After Linus suggested to use objects/info/alternates to point at
his linux-2.6 tree so that the maintainer trees can borrow from
it, there may be a bit of confusion. Here is my attempt to
clarify the current state of affairs.

If you are a subsystem maintainer with an account $u at
master.kernel.org and have your repository $tree derived from
Linus' linux-2.6.git reopsitory, it would be at:

/pub/scm/linux/kernel/git/$u/$tree

Of course, you may have more than one such $tree. The
suggestion by Linus was to do (please do not do this yet -- that
is what this message is about):

$ cd /pub/scm/linux/kernel/git/$u/$tree
$ cat /pub/scm/linux/kernel/git/torvalds/linux-2.6/objects \
>objects/info/alternates
$ GIT_DIR=. git prune

What this does is:

* A process on master.kernel.org and its mirrors running in
your repository (i.e. /pub/scm/linux/kernel/git/$u/$tree)
can read objects not found in your repository from Linus'
repository. This means that $u/$tree/objects/?? would
contain only your changes and practically 99% of the
objects are coming from Linus' repository for such
process. You do not have to have any objects Linus'
repository has in your repository.

Sounds very nice, doesn't it?

However, there are currently certain issues around almost all
git clients, and Cogito cg-pull shares this problem.

Neither http nor rsync transports know about the 'alternates'
mechanism yet, so if a downloader does:

$ git pull http://kernel.org/pub/scm/linux/kernel/git/$u/$tree
$ git pull rsync://kernel.org/pub/scm/linux/kernel/git/$u/$tree

unless the downloader has already fetched from Linus'
repository, this will not work.

* In the case of http transport, it would start from your branch
head, walking commits backwards, and as soon as it hits a commit
(or a tree/blob) that your repository is borrowing from Linus.

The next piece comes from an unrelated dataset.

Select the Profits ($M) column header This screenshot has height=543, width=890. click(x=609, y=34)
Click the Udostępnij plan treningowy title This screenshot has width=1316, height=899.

* In the case of rsync transport, it would slurp all objects
your repository has, but does not get objects from Linus'
repository. Also, rsync will overwrite the
objects/info/alternates file the downloader has in his
repository with what you have in your repository, which is
not what we want.

The only transport that works is what Linus uses himself. If
the downloader has an account on master.kernel.org:

$ git pull master.kernel.org:/pub/scm/linux/kernel/git/$u/$tree

would work, because this transport runs git in your repository
on the master.kernel.org side, and that knows how to use
objects/info/alternates file you set up as Linus suggested.
Another transport that _could_ work is git-daemon:

$ git pull git://kernel.org/pub/scm/linux/kernel/git/$u/$tree

but unfortunately kernel.org servers do not run git-daemon yet.

What this means is that using objects/info/alternates mechanism
in your repository is a bit premature as things currently stand,
if you intend your repository to be used by the general public.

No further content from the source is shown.